The “Kreutzer” belongs to Beethoven’s “Eroica” period when he began losing his hearing but had come fully into the strength of his genius. The evening’s opening work, the Violin Sonata no. 3 in E flat major, written five years earlier, looks back to the courtly style of Beethoven’s student days. Its loveliness is well-known, but the performance was remarkable. From the opening bars one noticed a perfect congruence of tone between these instruments of contrasting timbres. Melnikov matched Faust as she moved through textures from gritty to transparent, putting leather under her velvet, complimenting with crystal the violin’s electric gossamer.

Alexander Melnikov © Marco Borggreve
Alexander Melnikov
© Marco Borggreve
The Violin Sonata no. 4 in A minor of 1801 shows Beethoven in an experimental state, building out of short musical units rather than extended themes. The mood is urgent, at times turbulent. The conversation is organized into sequences of fugal volleys. The work is cerebral, teasing the ear with ambiguity and whimsy. The piano’s opening motif moved presto through both hands and passed to the violin. The violin balanced long legato lines against the piano’s dimpling, arpeggiated ripples. The Adagio, a fugue played with an unspeakably gentle lilt, rose without a hint of force to a vivid energy state like the flight of a dragonfly.

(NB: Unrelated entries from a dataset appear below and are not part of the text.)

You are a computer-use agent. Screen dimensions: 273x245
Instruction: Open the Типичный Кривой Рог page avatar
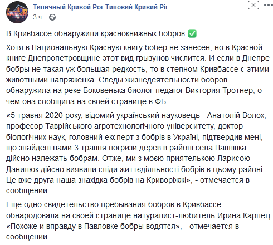tap(17, 12)
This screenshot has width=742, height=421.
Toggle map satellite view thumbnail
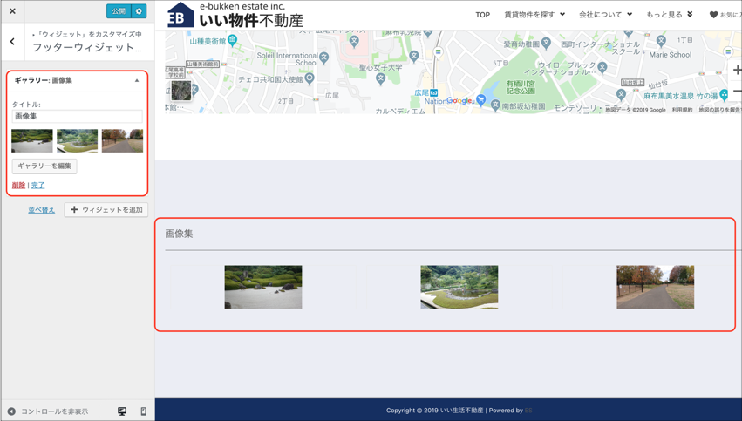180,90
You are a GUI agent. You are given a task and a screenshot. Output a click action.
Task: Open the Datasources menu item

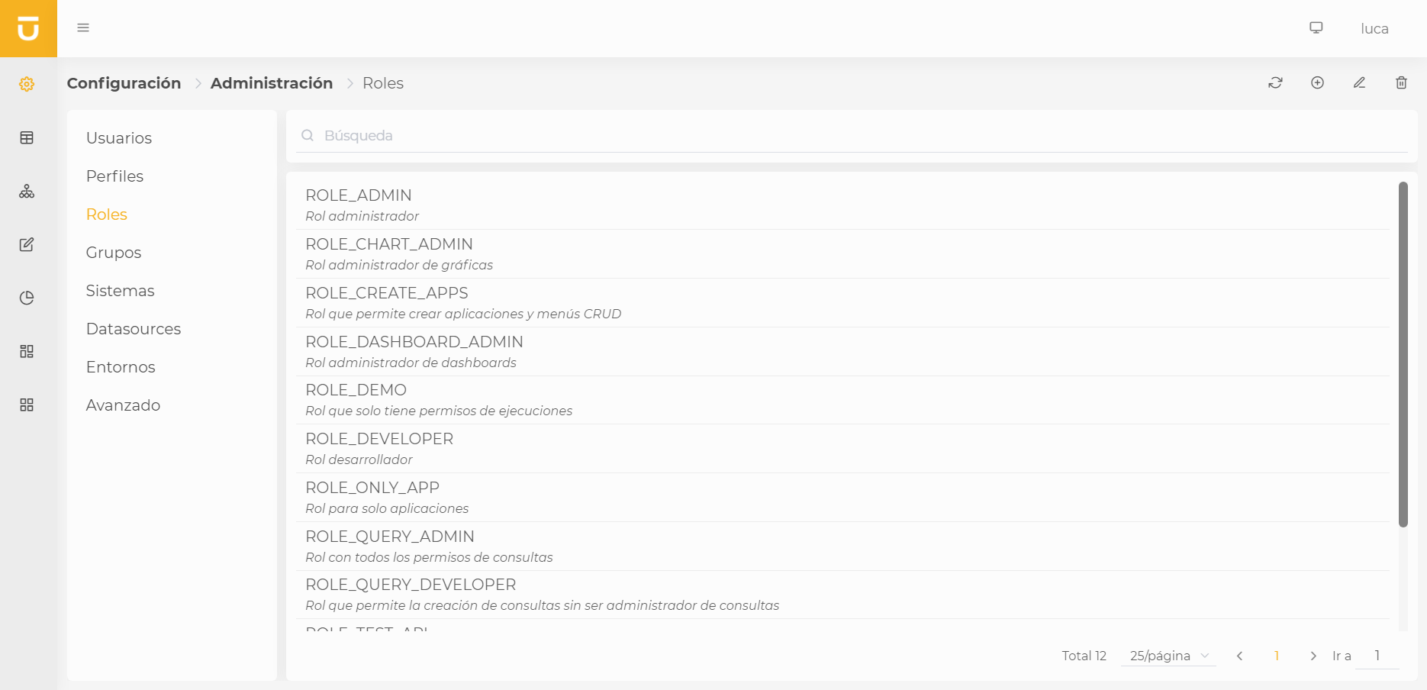134,329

The combined touch of violin and piano was so light and fleeting it created a silence into which the movement vanished. The finale in Rondo emerged by the power of gentleness as a luxurious display of distinctions all within the subtle. The movement ends centripetally, drawing the listener into a final suspension.

Beethoven wrote nine of his violin sonatas within the space of five years for the booming chamber-music market around the turn of the century. His last one, the Violin Sonata no. 10 in G major, “The Cockcrow”, came ten years later. It looks ahead to the “inward probing of his late music”. The Allegro opens with the stir and flutter of a lyrical exchange between players, darting in a trembling passion that looks ahead to Debussy. The playing offers a lapidary attention to detail of emotions whose strength is sensed because their expression is artfully understated. The second movement opened with a piano passage constructed like the introduction to a song, and Faust enters with a tender, weeping melody braced by her instrument’s earthy tone. The final Scherzo is a rippling dance in which the partners alternately synchronize their steps and move at variance through sudden stops and adventurous moves.

For an encore, we were offered John Cage’s Nocturne (1947). This  piece is so eerily soft-spoken, it might have seemed out of place. However, in the context of how Faust and Melnikov played Beethoven, it sounded like what Beethoven’s work might have evolved into had he lived into the middle of the 20th century.